Los vinos naturales

Vino naturalUna de las conferencias que abrirán la semana que viene Fenavin, la Feria Nacional del Vino, versará sobre los vinos naturales, con el título “Los vinos naturales, los verdaderos vinos de terruño“.

Hasta hace poco la expresión vino natural iba relacionada con todos esos vinos caseros, para consumo propio, y que por tanto no llevan un trabajo enológico detrás. Pero ahora se han elevado los vinos naturales a la categoría de tipo de vino, en la línea de los vinos ecológicos, con algunos añadidos.

Lo que se pretende al etiquetar un vino como natural es significar que la intervención humana ha sido la justa y necesaria, con la idea de que el vino represente el sabor del terruño y la variedad “tal cual es”. Si la tierra y la planta son de la mejor calidad, y la naturaleza ha cumplido su ciclo de forma óptima, el vino, además de tener gran calidad, será exactamente lo que siempre debió ser.

Claro que se permite alterar el ciclo natural, pero sólo con medidas tradicionales como el riego o la poda en verde, pero no con productos químicos de ningún tipo. En ese sentido la interpretación del cultivo es similar al de los vinos ecológicos ecológico o de cultivo biodinámico.

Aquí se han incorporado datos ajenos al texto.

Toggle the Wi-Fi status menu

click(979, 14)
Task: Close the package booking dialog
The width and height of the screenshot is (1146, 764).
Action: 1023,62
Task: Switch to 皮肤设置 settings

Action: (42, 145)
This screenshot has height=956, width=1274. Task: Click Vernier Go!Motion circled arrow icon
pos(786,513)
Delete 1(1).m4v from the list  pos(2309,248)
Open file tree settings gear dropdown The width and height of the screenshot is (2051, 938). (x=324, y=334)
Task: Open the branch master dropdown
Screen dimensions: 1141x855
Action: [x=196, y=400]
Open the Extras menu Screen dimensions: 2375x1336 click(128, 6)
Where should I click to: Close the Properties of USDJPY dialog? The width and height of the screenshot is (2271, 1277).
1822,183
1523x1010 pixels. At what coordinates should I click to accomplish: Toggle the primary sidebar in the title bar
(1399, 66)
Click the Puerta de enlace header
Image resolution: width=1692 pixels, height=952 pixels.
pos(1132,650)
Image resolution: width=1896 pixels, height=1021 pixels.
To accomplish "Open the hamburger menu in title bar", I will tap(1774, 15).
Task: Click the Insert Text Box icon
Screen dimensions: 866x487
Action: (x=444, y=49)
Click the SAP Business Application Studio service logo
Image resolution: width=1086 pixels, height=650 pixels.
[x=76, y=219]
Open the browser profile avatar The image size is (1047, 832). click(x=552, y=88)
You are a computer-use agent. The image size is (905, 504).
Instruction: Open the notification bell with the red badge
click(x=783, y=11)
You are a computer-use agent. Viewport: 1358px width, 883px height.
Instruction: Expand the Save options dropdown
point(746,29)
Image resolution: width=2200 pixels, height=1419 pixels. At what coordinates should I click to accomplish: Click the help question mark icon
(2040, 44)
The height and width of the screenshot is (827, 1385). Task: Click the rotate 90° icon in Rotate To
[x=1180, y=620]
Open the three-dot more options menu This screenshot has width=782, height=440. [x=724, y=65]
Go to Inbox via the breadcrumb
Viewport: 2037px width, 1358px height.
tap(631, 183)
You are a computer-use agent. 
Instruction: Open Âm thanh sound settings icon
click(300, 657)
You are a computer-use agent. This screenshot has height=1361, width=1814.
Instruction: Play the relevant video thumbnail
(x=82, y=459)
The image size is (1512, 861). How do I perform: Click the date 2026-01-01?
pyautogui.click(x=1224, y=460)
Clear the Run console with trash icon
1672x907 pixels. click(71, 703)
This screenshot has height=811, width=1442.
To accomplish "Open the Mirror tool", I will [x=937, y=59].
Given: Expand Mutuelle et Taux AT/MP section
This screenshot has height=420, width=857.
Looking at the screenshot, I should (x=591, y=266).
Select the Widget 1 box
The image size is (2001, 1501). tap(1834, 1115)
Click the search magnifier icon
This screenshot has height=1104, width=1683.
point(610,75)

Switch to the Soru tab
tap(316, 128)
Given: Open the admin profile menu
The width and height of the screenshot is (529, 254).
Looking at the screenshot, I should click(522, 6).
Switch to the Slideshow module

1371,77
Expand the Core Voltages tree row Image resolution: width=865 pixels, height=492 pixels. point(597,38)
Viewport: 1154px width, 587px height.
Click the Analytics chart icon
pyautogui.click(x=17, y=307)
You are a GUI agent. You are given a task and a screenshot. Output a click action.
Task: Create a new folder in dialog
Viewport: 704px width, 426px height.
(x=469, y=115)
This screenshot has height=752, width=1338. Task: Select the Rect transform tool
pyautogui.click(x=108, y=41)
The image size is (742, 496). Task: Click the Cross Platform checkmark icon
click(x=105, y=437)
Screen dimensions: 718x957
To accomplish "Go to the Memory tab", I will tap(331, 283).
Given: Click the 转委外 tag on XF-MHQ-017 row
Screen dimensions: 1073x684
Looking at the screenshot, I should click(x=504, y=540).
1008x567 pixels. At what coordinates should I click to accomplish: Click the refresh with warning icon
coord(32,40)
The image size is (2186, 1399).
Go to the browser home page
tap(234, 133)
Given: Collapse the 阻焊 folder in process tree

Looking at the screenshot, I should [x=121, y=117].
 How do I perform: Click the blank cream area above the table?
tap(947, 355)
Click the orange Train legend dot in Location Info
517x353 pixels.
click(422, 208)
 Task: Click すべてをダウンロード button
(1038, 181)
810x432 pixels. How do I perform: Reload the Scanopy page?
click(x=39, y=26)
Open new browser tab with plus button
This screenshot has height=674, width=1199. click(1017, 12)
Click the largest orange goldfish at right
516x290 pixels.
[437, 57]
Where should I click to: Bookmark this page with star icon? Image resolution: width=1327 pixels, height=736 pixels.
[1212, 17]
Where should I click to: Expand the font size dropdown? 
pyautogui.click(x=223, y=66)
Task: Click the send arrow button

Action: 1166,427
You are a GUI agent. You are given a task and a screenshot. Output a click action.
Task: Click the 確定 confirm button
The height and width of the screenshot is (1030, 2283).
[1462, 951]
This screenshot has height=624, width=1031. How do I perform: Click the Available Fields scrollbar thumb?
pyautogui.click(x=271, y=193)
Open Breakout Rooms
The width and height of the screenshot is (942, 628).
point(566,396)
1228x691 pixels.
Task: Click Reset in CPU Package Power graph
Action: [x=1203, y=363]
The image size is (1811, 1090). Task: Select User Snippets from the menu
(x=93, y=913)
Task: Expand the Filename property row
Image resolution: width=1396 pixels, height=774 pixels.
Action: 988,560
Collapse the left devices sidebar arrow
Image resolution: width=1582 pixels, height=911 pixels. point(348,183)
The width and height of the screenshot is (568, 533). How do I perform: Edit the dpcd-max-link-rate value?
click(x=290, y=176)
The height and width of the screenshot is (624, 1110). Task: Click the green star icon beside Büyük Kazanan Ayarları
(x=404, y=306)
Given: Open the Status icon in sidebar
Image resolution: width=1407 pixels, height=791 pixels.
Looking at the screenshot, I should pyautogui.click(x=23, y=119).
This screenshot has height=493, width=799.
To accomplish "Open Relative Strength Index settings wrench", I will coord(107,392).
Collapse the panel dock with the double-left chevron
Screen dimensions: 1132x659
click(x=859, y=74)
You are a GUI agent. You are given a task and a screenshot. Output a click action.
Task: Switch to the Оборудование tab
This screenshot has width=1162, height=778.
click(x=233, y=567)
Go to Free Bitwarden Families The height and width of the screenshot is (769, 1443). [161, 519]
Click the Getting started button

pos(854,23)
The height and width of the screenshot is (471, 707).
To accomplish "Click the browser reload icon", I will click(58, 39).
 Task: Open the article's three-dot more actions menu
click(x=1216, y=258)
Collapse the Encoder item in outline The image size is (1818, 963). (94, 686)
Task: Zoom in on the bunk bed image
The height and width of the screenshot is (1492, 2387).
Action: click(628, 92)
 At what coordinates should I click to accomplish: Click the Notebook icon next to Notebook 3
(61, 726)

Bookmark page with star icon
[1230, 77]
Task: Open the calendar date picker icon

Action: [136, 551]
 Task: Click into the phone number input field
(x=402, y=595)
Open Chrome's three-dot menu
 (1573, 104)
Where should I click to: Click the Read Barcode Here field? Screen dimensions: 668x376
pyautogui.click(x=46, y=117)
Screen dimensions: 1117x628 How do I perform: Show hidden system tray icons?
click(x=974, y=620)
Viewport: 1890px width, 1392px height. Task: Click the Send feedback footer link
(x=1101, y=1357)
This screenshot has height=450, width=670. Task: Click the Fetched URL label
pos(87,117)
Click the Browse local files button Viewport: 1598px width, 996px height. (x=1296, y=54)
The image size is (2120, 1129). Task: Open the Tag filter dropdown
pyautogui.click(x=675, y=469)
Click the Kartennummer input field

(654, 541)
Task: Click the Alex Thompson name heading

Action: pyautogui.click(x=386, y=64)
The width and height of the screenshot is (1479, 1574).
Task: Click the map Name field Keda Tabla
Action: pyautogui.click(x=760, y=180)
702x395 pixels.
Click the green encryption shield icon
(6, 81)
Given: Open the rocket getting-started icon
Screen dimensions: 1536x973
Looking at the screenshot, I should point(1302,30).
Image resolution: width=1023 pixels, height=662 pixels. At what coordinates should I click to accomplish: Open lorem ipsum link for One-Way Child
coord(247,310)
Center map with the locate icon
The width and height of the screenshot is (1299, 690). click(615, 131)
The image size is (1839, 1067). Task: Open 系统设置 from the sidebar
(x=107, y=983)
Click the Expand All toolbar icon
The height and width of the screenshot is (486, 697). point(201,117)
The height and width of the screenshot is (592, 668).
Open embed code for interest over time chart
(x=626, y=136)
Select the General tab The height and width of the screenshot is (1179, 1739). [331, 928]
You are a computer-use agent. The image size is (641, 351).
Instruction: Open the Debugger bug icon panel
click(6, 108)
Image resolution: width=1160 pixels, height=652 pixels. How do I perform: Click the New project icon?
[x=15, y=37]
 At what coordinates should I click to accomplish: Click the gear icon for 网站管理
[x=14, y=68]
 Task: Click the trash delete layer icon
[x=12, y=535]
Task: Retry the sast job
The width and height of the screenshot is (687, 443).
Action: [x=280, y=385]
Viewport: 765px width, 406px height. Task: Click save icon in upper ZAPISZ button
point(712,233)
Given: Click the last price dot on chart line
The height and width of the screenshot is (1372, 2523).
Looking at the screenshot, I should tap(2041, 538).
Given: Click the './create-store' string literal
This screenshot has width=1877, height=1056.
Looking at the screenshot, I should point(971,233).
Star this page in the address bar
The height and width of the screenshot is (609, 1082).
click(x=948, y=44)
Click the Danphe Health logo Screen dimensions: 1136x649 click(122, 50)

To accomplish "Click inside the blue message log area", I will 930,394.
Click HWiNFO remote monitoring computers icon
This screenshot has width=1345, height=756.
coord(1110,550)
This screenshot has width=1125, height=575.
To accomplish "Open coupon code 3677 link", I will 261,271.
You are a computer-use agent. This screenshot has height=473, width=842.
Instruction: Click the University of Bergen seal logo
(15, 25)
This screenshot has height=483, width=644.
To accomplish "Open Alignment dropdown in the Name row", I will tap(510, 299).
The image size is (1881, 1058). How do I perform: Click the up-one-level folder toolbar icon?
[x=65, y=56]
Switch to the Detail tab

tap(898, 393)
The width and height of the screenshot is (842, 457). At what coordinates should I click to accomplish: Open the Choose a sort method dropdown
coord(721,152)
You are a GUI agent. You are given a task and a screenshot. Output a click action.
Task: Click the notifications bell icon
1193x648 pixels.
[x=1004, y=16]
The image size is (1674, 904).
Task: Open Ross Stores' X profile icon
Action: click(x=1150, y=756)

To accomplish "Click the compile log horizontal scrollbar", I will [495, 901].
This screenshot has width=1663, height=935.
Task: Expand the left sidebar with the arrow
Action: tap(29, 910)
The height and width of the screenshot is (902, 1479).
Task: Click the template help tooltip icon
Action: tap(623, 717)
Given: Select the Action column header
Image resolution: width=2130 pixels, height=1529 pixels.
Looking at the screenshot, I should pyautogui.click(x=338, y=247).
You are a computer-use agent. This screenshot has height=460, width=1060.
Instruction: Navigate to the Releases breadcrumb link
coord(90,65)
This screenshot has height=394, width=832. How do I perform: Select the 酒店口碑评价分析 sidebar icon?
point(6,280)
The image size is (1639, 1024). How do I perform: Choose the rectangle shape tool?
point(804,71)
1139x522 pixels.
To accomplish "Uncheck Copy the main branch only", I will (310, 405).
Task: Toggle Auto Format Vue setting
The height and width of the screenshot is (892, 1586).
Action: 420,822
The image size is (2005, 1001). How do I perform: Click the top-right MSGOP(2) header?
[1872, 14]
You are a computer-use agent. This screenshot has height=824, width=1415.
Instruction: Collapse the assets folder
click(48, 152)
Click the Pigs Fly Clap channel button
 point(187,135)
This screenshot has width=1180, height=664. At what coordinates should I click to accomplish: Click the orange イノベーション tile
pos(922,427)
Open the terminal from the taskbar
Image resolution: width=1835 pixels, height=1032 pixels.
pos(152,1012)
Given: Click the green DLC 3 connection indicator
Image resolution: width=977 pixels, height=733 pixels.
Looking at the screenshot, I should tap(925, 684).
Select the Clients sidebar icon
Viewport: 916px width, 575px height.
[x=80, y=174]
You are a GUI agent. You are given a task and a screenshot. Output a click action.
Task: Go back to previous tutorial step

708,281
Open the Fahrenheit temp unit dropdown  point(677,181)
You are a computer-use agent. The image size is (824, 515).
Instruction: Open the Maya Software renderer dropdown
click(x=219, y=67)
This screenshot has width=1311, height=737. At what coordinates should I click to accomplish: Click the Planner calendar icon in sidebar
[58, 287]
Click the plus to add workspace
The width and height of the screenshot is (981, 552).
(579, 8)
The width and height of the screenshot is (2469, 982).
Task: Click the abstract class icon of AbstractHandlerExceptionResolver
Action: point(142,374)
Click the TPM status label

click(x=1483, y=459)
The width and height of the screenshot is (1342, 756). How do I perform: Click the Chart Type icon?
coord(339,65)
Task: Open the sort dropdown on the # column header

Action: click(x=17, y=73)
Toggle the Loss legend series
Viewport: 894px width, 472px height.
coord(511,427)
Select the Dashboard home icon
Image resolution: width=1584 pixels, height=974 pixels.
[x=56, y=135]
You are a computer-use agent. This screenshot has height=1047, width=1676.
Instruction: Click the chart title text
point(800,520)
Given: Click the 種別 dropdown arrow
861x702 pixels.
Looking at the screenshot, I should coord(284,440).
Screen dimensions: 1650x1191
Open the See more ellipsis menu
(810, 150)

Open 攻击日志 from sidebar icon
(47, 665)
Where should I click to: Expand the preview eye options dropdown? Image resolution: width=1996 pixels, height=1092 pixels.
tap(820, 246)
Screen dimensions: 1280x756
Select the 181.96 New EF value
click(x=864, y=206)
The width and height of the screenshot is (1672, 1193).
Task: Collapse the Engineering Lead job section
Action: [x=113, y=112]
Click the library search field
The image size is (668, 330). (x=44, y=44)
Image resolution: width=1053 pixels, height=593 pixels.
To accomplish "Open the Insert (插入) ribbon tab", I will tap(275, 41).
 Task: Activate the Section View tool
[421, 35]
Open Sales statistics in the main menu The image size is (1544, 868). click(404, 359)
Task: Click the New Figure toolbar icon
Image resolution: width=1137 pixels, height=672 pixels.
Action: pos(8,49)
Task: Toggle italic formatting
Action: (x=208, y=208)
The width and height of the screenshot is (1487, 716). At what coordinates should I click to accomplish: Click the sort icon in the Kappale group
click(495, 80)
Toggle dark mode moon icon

El viticultor es el eje del proceso, tomando en la viña las decisiones más adecuadas para cuidar el fruto, desplazando al enólogo al lugar de mero “vinificador” que cuida de que las condiciones sanitarias se respeten. Ahí reside la gran diferencia porque, según los productores de vino natural, las bodegas ecológicas y biodinámicas rompen el ciclo natural con el trabajo de los enólogos, al tratar de crear aromas y sabores comerciales.

En su lugar, las bodegas naturales se precian de que el vino sale como debería salir sin tal intervención. Esa “no modificación” de las propiedades del vino es lo que caracteriza y diferencia al vino natural, muy parecidos en su desarrollo al vino Kosher, pero sin el componente religioso.

Hay quien define este tipo de elaboraciones como una “moda”, como lo fue la de los vinos de “alta expresión”. En cambio, otros piensan que es un cambio en los hábitos de consumo, de los consumidores hartos de los productos manipulados y sin sabor, todos tan homogéneos.

Esta crítica es el punto de partida de los vinos naturales, que alcanza desde hace ya tiempo a otros cultivos, como los de frutas y verduras, donde el mercado está bastante más asentado. También es cierto que en otros cultivos, donde el producto final no requiere elaboración tras su recogida -tomates, naranjas- la “naturalización” es más fácil y la diferencia más apreciable y valorada que en los productos elaborados -tomate frito o zumos-.

Los vinos naturales no tienen tradición alguna en España, pero su implantación está siendo relativamente rápida, porque su demanda -sobre todo para exportación- va en aumento. Ya son más de 30 las bodegas que elaboran vinos naturales.

He escuchado muchísimas veces comentarios acerca del sabor de los productos cultivados, del tipo de “las fresas de hoy en día no saben como las de antes“. Con los vinos naturales se pretende recuperar esos sabores. La pregunta es, después de tanto tiempo, ¿nos gustarán o estaremos demasiado acostumbrados a los nuevos sabores?